What needs to be done =>
Exactly retype the lines from the top of the data through the line containing "You are a computer-use agent. Viewport: 1245px", leaving out every picture.
--------------------
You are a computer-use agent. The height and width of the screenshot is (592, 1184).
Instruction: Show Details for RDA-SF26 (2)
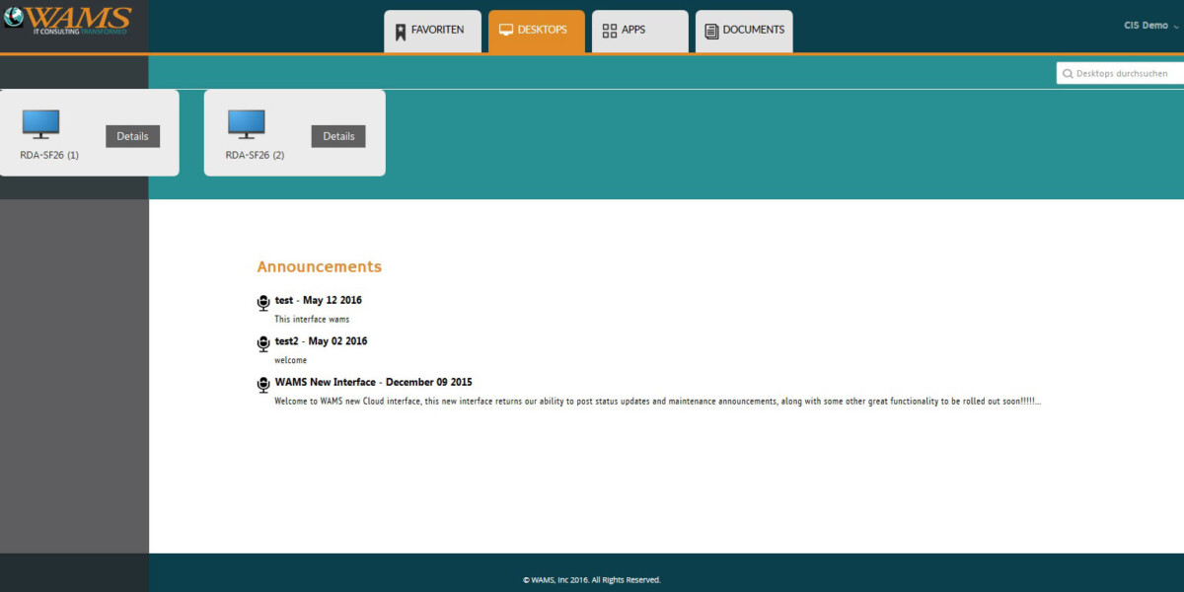[x=338, y=136]
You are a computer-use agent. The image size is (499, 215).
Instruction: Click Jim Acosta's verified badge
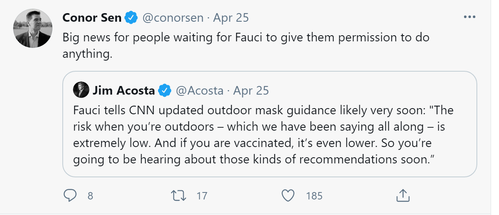165,91
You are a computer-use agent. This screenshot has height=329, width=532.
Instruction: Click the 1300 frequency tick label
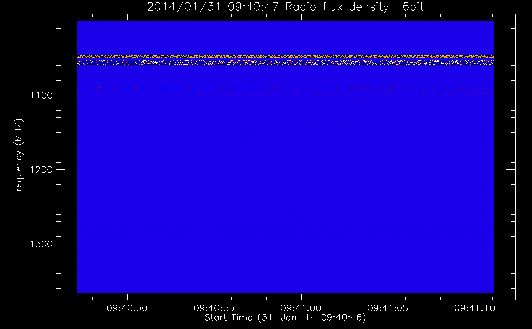pos(41,244)
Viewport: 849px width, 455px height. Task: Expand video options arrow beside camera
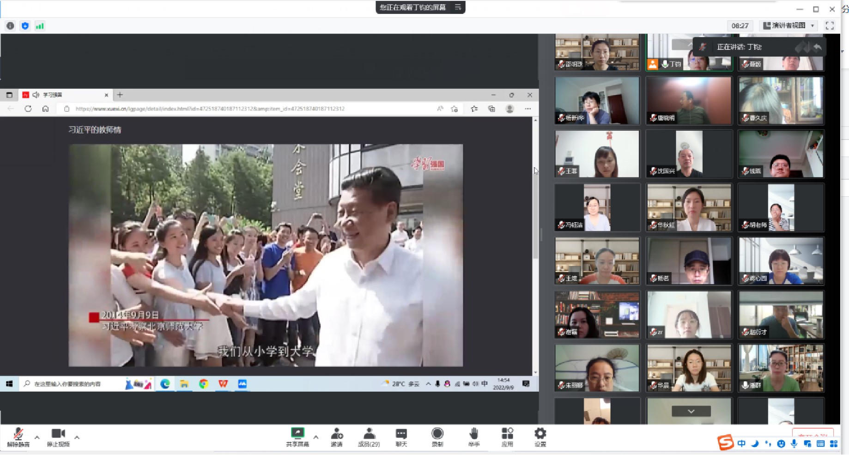coord(77,437)
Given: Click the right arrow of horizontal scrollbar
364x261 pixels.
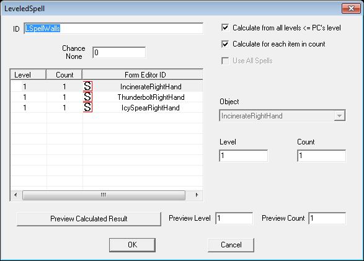Looking at the screenshot, I should point(197,195).
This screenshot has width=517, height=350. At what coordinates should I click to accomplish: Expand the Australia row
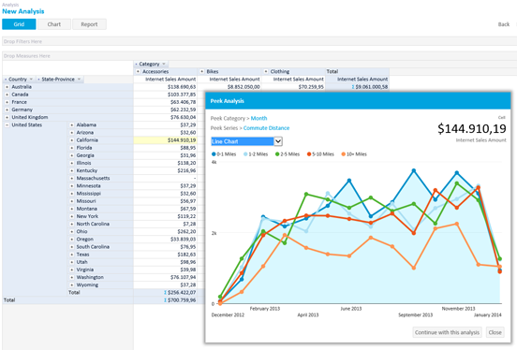pyautogui.click(x=7, y=87)
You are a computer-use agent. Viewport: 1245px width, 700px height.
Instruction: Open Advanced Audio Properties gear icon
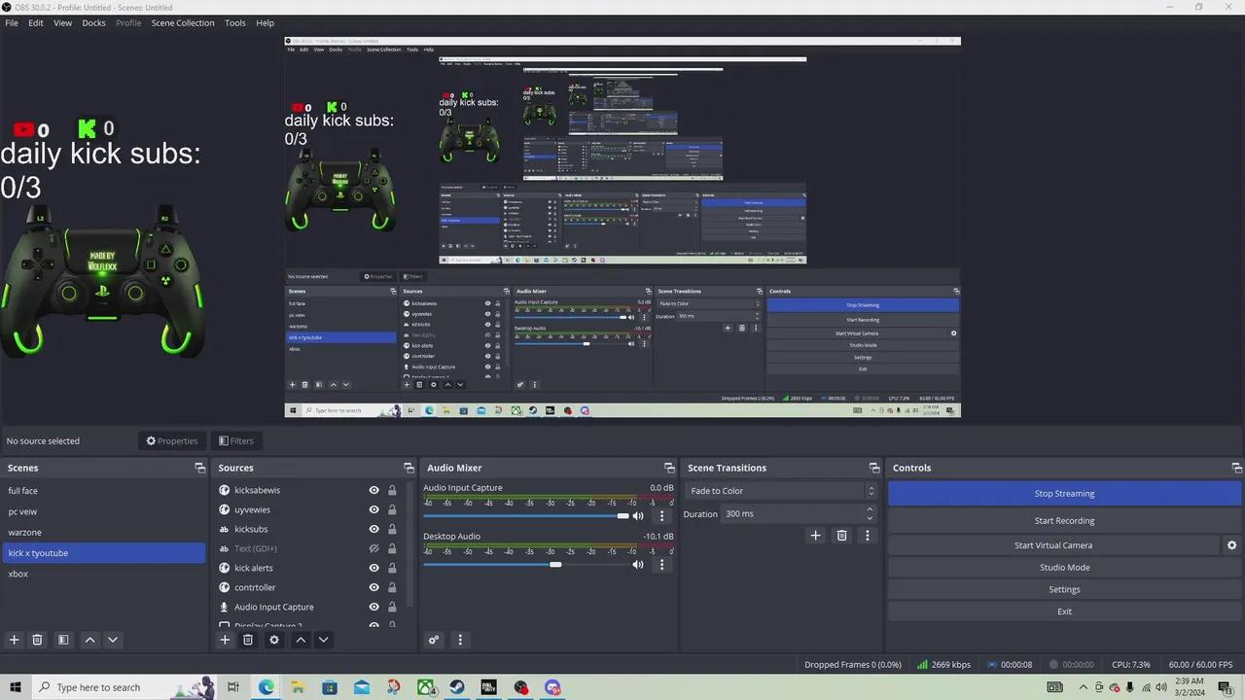(434, 640)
--------------------
Response to the task =>
You are a computer-use agent. The height and width of the screenshot is (592, 1184).
Instruction: Show Details for RDA-SF26 (2)
[x=338, y=136]
You are a computer-use agent. The image size is (499, 215).
Instruction: Click Jim Acosta's verified badge
165,91
You are a computer-use agent. This screenshot has height=329, width=532.
Instruction: Click the 1300 frequency tick label
pos(41,244)
Viewport: 849px width, 455px height. Task: Expand video options arrow beside camera
coord(77,437)
Given: Click the right arrow of horizontal scrollbar
364x261 pixels.
Looking at the screenshot, I should point(197,195).
This screenshot has width=517, height=350. At what coordinates should I click to accomplish: Expand the Australia row
pyautogui.click(x=7, y=87)
You are a computer-use agent. Viewport: 1245px width, 700px height.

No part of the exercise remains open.